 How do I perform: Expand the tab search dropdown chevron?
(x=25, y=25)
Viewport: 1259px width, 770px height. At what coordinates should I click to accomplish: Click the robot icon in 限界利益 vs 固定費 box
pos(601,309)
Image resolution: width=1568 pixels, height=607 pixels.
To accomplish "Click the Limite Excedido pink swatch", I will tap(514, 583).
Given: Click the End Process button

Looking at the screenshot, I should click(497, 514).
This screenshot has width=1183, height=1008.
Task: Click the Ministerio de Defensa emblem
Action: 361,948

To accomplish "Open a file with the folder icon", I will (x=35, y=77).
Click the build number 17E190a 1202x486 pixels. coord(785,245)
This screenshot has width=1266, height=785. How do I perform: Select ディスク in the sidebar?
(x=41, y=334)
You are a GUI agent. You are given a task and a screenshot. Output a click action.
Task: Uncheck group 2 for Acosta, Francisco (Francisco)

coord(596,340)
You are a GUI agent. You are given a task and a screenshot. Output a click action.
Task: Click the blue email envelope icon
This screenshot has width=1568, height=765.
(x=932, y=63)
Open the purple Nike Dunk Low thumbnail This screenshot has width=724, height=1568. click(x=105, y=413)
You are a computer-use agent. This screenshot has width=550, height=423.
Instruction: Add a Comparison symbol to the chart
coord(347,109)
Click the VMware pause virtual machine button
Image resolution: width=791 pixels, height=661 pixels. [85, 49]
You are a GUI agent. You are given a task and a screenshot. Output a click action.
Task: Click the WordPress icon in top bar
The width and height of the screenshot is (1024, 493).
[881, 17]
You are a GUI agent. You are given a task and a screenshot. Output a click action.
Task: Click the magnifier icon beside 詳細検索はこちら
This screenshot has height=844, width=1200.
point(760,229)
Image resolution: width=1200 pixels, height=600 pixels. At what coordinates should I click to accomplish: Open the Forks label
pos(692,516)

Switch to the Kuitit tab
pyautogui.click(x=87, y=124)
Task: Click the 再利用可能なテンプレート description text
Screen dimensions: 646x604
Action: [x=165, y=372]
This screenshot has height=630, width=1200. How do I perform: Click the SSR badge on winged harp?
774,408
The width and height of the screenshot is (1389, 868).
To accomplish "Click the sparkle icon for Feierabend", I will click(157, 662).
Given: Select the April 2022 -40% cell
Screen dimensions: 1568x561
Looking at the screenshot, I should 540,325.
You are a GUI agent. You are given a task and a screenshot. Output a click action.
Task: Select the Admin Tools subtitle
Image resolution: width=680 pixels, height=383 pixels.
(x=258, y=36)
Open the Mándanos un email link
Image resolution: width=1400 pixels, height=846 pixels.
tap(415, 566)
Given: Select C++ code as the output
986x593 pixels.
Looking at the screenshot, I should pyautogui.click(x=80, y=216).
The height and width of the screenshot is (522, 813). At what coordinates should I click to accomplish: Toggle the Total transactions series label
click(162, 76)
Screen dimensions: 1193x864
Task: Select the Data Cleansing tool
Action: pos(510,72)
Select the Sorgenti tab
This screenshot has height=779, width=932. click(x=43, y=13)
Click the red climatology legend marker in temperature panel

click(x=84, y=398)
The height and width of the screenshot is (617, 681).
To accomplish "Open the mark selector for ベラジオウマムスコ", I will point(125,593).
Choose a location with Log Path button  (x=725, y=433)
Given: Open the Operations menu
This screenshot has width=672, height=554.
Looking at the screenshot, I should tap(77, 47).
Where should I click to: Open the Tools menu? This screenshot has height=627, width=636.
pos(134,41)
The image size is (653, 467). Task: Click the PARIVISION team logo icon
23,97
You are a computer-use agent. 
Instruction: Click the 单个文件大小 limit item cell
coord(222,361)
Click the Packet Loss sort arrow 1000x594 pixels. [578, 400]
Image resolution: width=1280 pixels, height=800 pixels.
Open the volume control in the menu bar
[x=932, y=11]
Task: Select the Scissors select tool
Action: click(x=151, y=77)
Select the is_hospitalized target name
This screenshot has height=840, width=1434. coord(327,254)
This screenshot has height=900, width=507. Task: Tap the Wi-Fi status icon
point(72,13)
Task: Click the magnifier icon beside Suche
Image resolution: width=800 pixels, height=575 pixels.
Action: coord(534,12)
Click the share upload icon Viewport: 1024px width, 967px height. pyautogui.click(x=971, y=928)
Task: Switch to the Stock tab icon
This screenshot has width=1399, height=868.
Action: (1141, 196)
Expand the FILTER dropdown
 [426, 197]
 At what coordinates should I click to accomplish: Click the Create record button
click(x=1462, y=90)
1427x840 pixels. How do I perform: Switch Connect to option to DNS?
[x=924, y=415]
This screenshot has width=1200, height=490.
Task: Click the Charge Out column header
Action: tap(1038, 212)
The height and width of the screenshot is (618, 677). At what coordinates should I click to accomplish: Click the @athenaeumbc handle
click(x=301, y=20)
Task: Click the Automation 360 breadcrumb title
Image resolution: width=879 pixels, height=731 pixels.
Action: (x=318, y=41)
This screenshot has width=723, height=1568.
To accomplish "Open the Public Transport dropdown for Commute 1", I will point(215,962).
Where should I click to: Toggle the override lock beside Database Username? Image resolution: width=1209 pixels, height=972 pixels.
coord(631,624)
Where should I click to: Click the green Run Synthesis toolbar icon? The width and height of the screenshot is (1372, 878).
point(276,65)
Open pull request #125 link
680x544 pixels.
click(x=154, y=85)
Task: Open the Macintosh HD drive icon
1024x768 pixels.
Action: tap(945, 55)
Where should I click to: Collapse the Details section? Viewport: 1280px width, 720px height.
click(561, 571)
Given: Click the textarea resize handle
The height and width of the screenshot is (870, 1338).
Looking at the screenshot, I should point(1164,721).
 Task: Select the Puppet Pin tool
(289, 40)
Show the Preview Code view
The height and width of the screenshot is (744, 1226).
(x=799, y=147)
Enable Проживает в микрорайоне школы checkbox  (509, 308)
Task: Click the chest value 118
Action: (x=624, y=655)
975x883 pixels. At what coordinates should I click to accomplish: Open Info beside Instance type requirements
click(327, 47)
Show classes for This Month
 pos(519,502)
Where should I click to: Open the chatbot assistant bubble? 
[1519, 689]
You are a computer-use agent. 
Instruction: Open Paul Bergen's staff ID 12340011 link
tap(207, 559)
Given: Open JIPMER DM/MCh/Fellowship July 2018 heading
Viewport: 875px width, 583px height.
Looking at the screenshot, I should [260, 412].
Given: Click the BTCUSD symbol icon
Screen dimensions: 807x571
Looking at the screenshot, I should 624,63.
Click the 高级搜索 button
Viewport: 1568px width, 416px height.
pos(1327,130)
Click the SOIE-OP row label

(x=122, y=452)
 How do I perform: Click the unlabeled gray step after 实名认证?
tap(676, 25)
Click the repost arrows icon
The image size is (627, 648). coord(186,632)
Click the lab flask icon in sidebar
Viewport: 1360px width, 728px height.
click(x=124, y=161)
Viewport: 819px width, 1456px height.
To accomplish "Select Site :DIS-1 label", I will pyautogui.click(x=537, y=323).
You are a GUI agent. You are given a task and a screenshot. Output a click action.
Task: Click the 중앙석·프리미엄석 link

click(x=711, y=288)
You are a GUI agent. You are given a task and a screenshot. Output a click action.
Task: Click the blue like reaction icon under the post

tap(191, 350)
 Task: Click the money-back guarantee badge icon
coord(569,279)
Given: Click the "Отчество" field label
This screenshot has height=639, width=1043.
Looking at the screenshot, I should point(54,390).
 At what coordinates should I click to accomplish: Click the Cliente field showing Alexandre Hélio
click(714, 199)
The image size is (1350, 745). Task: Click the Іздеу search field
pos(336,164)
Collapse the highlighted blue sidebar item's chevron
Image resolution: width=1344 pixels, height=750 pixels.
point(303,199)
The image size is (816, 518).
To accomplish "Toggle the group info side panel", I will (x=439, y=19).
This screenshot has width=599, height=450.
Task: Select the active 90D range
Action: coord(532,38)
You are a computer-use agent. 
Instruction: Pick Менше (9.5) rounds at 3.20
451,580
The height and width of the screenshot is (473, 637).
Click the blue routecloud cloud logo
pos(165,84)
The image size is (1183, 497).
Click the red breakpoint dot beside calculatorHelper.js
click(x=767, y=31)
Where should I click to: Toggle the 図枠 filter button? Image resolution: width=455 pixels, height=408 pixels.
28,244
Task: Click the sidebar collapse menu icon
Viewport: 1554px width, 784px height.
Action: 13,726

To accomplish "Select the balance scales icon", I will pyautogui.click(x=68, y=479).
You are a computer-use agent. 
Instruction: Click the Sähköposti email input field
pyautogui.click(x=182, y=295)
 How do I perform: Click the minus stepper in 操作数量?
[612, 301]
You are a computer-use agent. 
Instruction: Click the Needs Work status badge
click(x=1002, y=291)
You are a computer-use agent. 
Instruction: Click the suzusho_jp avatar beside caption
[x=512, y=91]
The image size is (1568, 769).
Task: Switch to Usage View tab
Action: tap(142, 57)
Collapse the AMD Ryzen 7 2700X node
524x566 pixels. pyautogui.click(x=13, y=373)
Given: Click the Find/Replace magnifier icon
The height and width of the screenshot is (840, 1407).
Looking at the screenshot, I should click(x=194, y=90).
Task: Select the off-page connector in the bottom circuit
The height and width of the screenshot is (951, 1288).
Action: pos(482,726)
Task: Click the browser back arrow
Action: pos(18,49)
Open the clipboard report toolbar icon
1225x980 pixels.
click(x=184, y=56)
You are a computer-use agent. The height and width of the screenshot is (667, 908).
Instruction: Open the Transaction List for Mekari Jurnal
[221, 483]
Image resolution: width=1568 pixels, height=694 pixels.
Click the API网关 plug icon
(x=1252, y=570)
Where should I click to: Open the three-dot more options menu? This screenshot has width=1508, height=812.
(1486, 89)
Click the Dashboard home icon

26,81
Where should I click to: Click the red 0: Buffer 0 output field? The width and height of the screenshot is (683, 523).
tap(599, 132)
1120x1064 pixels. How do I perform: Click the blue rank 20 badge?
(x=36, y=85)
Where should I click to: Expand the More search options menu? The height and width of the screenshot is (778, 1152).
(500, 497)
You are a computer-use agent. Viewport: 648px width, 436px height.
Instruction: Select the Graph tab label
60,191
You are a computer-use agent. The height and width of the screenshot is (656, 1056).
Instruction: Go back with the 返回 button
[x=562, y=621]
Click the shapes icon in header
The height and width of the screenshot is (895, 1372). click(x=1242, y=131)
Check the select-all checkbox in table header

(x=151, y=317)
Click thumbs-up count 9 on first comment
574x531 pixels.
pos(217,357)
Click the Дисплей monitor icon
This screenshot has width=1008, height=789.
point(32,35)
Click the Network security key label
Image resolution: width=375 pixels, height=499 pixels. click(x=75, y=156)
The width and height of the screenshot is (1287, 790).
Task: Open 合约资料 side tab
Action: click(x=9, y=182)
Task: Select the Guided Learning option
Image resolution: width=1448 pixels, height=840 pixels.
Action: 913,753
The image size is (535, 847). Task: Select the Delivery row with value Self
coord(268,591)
================
**STATED TASK:** Render everything from the line containing "Where should I click to: Click the red" down to the end of the records as a numbered list, leaving out blank lines.

**FINISHED EXERCISE:**
1. Where should I click to: Click the red 0: Buffer 0 output field? The width and height of the screenshot is (683, 523).
2. tap(599, 132)
3. 1120x1064 pixels. How do I perform: Click the blue rank 20 badge?
4. (x=36, y=85)
5. Where should I click to: Expand the More search options menu? The height and width of the screenshot is (778, 1152).
6. (500, 497)
7. You are a computer-use agent. Viewport: 648px width, 436px height.
8. Instruction: Select the Graph tab label
9. 60,191
10. You are a computer-use agent. The height and width of the screenshot is (656, 1056).
11. Instruction: Go back with the 返回 button
12. [x=562, y=621]
13. Click the shapes icon in header
14. The height and width of the screenshot is (895, 1372). click(x=1242, y=131)
15. Check the select-all checkbox in table header
16. (x=151, y=317)
17. Click thumbs-up count 9 on first comment
18. 574x531 pixels.
19. pos(217,357)
20. Click the Дисплей monitor icon
21. This screenshot has width=1008, height=789.
22. point(32,35)
23. Click the Network security key label
24. Image resolution: width=375 pixels, height=499 pixels. click(x=75, y=156)
25. The width and height of the screenshot is (1287, 790).
26. Task: Open 合约资料 side tab
27. Action: click(x=9, y=182)
28. Task: Select the Guided Learning option
29. Image resolution: width=1448 pixels, height=840 pixels.
30. Action: 913,753
31. The image size is (535, 847). Task: Select the Delivery row with value Self
32. coord(268,591)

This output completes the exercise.